Photo courtesy of Creative Commons.
Nicole Montero/Staff Writer
The Latin American and Caribbean Center is celebrating its 35th anniversary with Peru’s former president Alan Garcia who will sign an agreement with President Mark B. Rosenberg to open up student exchange and study abroad programs between a Peruvian university and FIU.
But before Garcia and Rosenberg put ink to paper, the School of International and Public Affairs will host Garcia on Feb. 3 in a lecture and Q&A session open to the entire University.
“How often do you get to be 10 to 15 feet away from a two-time, and possibly three-time, president?” said Randy Pestana, a graduate student and treasurer of Maloka.
Garcia, a leader of the Peruvian Aprista Party and the only party member ever elected as president, served his first term from 1985 to 1990 and his second term from 2006 to 2011. Under his leadership, Peru experienced an average 7 percent GDP growth a year and held inflation below 3 percent annually.
He is speculated to be running for office again in the 2016 election.
“President Garcia is a statesman and a well-known figure in Latin America,” said Frank O. Mora, professor and director of LACC. “I thought this would be a great opportunity for someone like that to visit campus to engage faculty, students and the community outside of FIU on issues that are of interest to all of us.”
Mora said attendees will understand what a traditional Latin American politician is like and will experience first-hand Garcia’s perceptions of political, global and social issues.
These issues could range from matters of poverty or equality to matters of arms race or global security. However, Garcia is allowed to speak on any matter that he deems necessary.
“We’ve given Garcia a very broad parameter of things to speak about,” Mora said. “He is a guy that is very charismatic and likes to talk, so he will probably say anything that comes to mind.

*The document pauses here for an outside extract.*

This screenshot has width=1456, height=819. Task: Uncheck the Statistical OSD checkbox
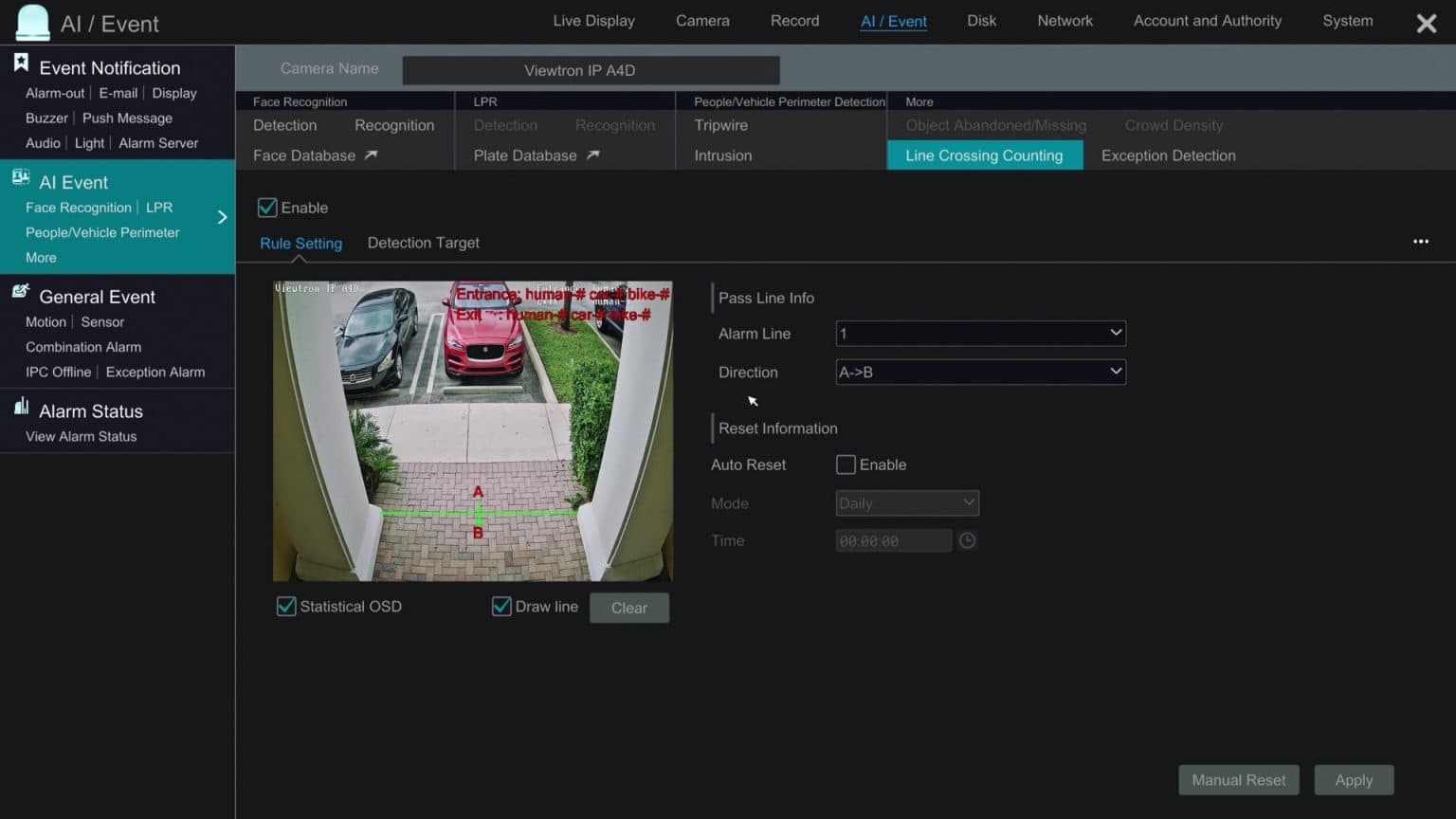(286, 606)
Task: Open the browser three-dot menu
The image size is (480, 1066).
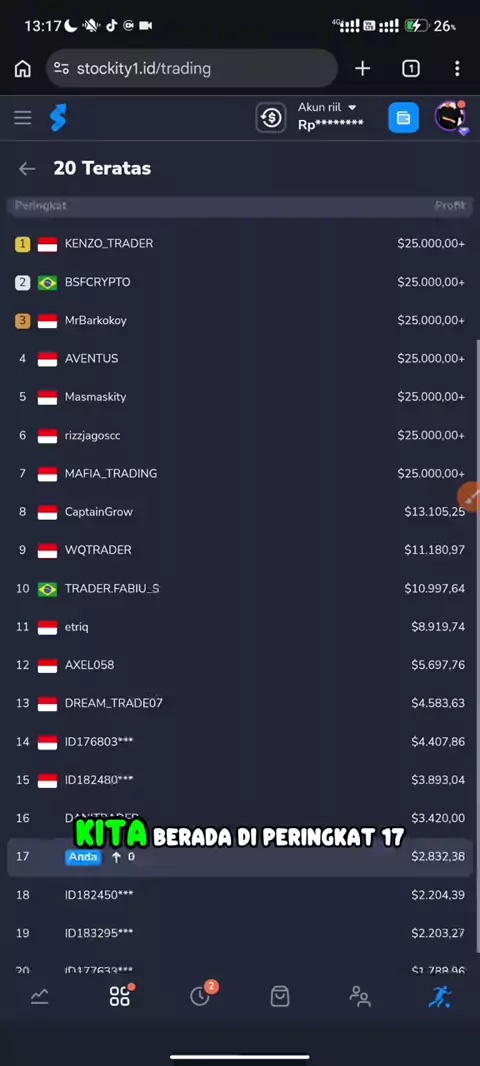Action: pos(457,69)
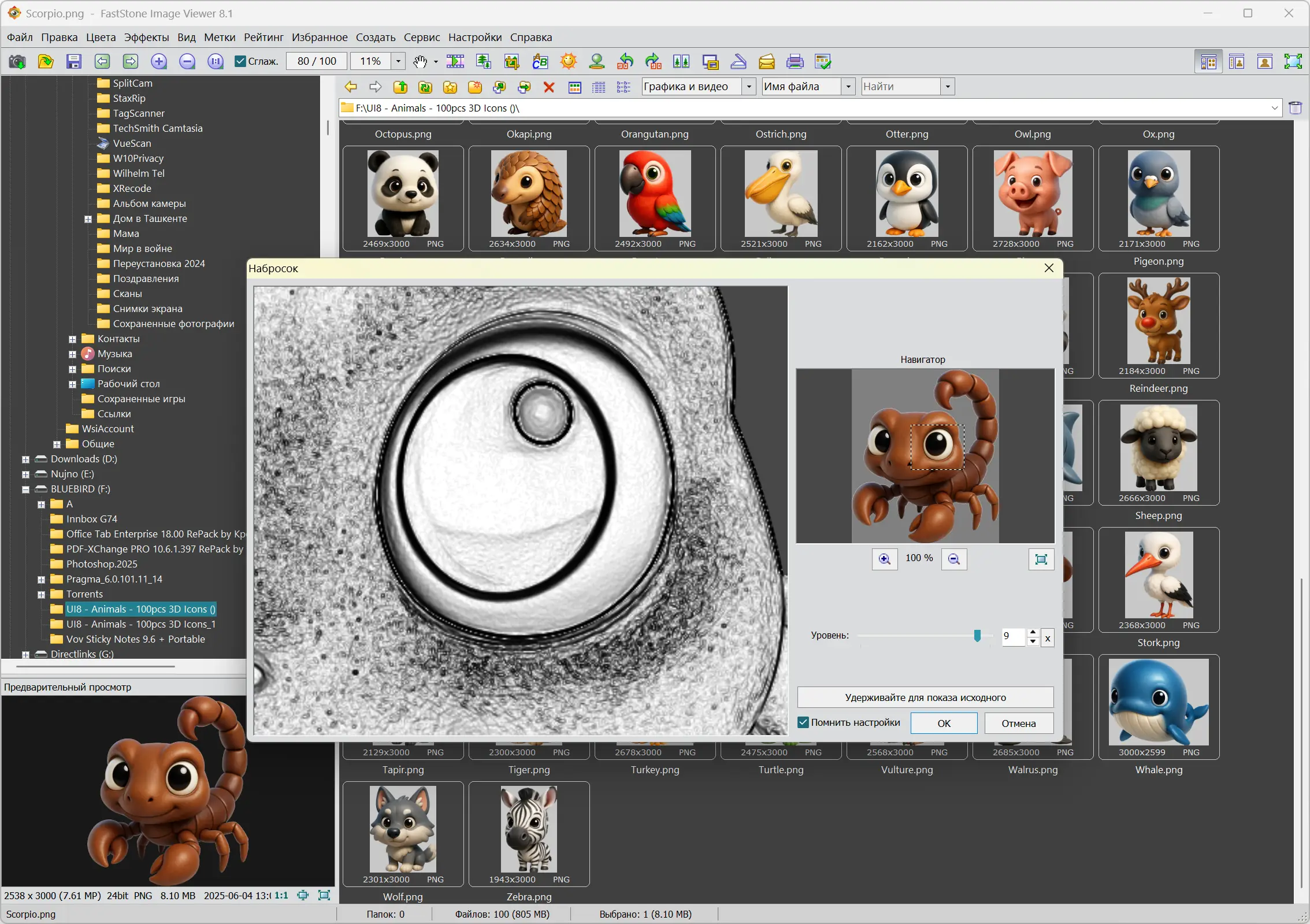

However, I imagine that he’ll mostly talk about the trends in the region—trends of challenges and opportunities.”
The lecture, co-sponsored by Maloka, the graduate student association at LACC, will end with a Q&A segment for guests to directly engage with Garcia.
“Latin America could be a very polarizing topic, so I’m very interested to see what questions we get,” said Eric Joyner, a graduate student at LACC and philanthropy chair of Maloka.
Pestana hopes Garcia’s talk is geared more toward education, considering the former president’s visit is part of a new partnership to promote exchange between Peruvian universities and our own.
“This event is going to be one of the biggest ones we’ve had because there are major things happening,” Pestana said. “We can learn directly from the source because Garcia has the experience.”
Garcia and Rosenberg will sign the agreement Feb. 4.
“The partnership and the event are great opportunities for all students,” said Pestana. “You don’t get to talk to a president every day—no matter what country they’re from.”
The lecture is scheduled for 4 p.m. in the Graham Center Ballroom at Modesto Maidique Campus.